Tunisia is the outstanding case in point. Heralded as the one country to put down democratic roots in the wake of the Arab spring, it faced considerable challenges in constructing resilient institutions and dealing with an economy shaken by the revolutionary disturbances. One might have thought that Western governments would make every effort to ensure the country’s stability and well-being. They did not. After an initial flurry of assistance, they abandoned Tunisia to the IMF/World Bank dogmatists and their allies in Western governments. A draconian austerity regime was imposed that significantly lowered standards of living without spurring growth; it had the inevitably effect of draining support from the new regime and its main political formations. The outcome? Democracy has been superseded by autocracy, the economy is in the doldrums, and MENA has lost its star performer. Meanwhile, the State Department continues to dispatch its envoys charged with tutoring countries in the region in democracy promotion.

Trends

These trends disadvantageous to the non-West are being accentuated by the United States’ shift toward protectionism. Its dedication to an open global economy has been seriously compromised by a reversion to policies intended to buffer its new-found economy vulnerability against economic forces originating (mainly) outside the West’s ambit. That strategy entails heavy subsidies to critical sectors (e.g. semi-conductors) accompanied by tariffs, quotas and sanctions. Many of these actions constitute violations of treaty obligations and international law. To avoid punitive consequences, Washington has set out to neutralize the World Trade Organization by sabotaging its key Dispute Resolution Mechanism.

Habitual Unilateralism

Habitual unilateralism, accompanied by the retreat from international treaties, as manifest in the economic realm conforms to a growing pattern in American foreign relations overall. Over the past 20 years, it systematically has unraveled the network of arms control agreements designed to minimize the risks of armed conflict: the nuclear test ban treaty, the INT – Intermediate Nuclear Weapons treaty governing deployment of nuclear capable weapons in Europe, and the historic Joint Comprehensive Plan Of Action governing Iran’s nuclear program. These moves have a certain situational logic. Every legal system, every regime that delimits behavior by agreed rules and regulations, is conservative in effect in the sense that it restricts the means and methods by which established authority can be challenged. It buttresses the status quo, thereby. Those who find the status quo congenial seek to reinforce and extend laws and rules. That was the United Sattes’ philosophy until relatively recently – for the evident reason that those regimes served American interests.
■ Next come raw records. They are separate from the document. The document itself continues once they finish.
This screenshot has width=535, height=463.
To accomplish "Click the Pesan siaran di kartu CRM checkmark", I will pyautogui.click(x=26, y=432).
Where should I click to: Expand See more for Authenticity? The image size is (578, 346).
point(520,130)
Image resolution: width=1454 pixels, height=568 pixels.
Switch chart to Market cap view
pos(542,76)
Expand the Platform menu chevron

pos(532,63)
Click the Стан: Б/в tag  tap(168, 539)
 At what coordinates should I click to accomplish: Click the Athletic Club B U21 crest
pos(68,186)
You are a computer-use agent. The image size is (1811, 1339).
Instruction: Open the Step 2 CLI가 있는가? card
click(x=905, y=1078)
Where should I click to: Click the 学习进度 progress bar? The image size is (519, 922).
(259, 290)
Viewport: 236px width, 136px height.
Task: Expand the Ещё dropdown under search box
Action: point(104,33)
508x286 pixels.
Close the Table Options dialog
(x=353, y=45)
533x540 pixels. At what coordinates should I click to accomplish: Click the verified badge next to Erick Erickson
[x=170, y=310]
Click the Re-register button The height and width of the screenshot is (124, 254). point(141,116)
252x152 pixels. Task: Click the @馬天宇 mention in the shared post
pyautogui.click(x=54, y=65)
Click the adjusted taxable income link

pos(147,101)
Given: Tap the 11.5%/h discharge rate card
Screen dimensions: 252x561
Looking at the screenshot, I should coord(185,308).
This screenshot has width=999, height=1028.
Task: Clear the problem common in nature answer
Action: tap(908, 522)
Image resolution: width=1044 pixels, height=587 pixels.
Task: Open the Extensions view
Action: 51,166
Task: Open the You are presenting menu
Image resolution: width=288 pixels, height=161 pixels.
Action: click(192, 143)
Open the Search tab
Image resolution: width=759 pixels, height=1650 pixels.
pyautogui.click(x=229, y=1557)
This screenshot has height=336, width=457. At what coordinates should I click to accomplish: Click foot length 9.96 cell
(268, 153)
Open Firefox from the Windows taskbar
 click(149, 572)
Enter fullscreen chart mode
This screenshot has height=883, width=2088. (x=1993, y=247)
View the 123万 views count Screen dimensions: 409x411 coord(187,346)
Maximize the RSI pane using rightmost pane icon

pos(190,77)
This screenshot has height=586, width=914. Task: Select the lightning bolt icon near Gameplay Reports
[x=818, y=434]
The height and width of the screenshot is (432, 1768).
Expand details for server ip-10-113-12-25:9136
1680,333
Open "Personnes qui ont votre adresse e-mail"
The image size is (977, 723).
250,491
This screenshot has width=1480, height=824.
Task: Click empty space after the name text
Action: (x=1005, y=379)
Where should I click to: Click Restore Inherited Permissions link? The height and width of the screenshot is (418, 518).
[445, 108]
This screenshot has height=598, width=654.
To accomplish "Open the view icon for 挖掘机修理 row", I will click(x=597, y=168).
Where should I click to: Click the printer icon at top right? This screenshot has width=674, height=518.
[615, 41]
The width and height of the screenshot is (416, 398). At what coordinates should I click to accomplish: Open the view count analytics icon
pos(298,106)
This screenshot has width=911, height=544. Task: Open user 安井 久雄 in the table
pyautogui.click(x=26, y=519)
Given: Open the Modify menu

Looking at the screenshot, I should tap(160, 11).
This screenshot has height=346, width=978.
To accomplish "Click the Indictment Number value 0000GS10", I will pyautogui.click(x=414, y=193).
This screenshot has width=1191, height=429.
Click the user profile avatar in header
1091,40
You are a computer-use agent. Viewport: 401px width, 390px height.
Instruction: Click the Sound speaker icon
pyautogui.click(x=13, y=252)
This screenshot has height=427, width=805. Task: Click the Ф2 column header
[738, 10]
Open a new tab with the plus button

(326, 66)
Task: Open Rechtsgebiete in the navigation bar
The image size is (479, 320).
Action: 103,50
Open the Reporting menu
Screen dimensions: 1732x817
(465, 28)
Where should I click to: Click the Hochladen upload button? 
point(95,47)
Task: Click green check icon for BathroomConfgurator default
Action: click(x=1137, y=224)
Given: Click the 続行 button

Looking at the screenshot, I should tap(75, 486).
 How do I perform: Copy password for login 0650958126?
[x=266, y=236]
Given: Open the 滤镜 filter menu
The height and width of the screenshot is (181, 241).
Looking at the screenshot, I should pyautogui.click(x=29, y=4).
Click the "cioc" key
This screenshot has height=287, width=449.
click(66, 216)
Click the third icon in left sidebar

What now has changed is that institutionalized restrictive norms no longer are seen as unequivocally beneficial to the United States. America’s influence in world affairs is diminished; its grip on things is weakening. Rather than adapt to these emerging realities by scaling back its ambition to remain the global supremo – a position seemingly ensured by the collapse of the Soviet Union, it has recommitted itself to that audacious goal. Any hope of success depends on liberating itself from all manner of constraint. Washington’s mobilization of its Western partners in this inevitably quixotic enterprise (re. Russia, China, Iran; in Palestine) draws an ever-starker line of demarcation between the collective West and the ‘others.’